Please locate each line of the material below that contains the word "Open", and copy those lines out.
------ Data provided
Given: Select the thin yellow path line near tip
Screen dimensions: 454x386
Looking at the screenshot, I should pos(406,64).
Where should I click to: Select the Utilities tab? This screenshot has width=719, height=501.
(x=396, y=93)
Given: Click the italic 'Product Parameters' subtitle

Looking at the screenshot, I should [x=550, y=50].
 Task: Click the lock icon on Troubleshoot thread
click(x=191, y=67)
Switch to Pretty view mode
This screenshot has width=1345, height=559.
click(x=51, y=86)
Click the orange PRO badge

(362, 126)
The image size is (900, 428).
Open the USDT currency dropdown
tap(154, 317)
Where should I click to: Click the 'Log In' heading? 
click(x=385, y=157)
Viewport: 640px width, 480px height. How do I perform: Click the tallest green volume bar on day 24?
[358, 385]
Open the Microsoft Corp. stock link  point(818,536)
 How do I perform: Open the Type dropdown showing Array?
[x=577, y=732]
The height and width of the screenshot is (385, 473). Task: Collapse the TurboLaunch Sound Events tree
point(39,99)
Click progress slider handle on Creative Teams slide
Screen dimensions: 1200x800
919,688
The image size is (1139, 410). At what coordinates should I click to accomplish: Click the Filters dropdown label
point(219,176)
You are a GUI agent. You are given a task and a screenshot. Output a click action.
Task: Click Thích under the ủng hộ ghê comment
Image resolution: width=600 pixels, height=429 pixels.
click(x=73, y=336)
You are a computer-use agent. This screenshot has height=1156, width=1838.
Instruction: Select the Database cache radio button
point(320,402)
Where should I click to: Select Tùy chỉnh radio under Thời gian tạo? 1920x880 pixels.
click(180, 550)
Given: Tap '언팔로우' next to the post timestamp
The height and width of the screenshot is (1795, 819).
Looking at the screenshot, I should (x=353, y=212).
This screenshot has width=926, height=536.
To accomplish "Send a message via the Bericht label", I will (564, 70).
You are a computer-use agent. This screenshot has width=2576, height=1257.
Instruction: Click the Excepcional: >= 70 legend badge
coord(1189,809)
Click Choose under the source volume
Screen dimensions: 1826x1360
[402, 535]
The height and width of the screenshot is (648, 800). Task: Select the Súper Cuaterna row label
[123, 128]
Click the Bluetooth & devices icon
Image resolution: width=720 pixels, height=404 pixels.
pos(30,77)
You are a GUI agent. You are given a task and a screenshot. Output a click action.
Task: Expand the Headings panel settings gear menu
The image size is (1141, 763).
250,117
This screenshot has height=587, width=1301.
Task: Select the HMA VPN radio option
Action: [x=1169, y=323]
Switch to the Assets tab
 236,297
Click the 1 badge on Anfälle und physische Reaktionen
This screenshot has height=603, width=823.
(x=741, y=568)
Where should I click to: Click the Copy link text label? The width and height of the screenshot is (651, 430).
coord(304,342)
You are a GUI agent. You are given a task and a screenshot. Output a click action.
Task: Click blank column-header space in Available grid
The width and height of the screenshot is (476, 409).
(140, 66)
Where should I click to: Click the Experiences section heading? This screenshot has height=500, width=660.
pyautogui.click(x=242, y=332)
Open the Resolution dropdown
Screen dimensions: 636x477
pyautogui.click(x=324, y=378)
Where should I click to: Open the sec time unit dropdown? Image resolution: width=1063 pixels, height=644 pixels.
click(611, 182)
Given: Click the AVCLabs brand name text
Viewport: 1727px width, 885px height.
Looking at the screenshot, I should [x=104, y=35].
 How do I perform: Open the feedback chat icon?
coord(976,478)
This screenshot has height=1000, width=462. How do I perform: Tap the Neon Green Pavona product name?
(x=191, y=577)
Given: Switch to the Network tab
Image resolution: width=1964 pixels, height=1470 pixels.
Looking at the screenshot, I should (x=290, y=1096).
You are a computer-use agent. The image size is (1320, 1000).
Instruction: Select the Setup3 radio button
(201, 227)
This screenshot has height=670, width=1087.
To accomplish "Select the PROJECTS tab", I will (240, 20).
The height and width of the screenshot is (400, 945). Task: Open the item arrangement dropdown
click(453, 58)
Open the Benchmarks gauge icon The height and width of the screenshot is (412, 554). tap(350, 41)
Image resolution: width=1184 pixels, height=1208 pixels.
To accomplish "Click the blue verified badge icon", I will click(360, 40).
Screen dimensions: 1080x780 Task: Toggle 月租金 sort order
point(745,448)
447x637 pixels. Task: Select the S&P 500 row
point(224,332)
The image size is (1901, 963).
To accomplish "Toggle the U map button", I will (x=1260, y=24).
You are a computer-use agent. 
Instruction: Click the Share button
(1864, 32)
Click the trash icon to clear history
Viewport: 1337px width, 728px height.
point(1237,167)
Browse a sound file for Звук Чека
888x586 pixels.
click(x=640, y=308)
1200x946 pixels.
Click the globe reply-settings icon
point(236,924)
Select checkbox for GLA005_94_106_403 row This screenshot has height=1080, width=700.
------------
▸ Final result
Open the USDT currency dropdown
Open the Microsoft Corp. stock link  point(818,536)
 How do I perform: Open the Type dropdown showing Array?
Open the Resolution dropdown
Where should I click to: Open the sec time unit dropdown? Image resolution: width=1063 pixels, height=644 pixels.
 How do I perform: Open the feedback chat icon?
The height and width of the screenshot is (400, 945). Task: Open the item arrangement dropdown
Open the Benchmarks gauge icon The height and width of the screenshot is (412, 554). tap(350, 41)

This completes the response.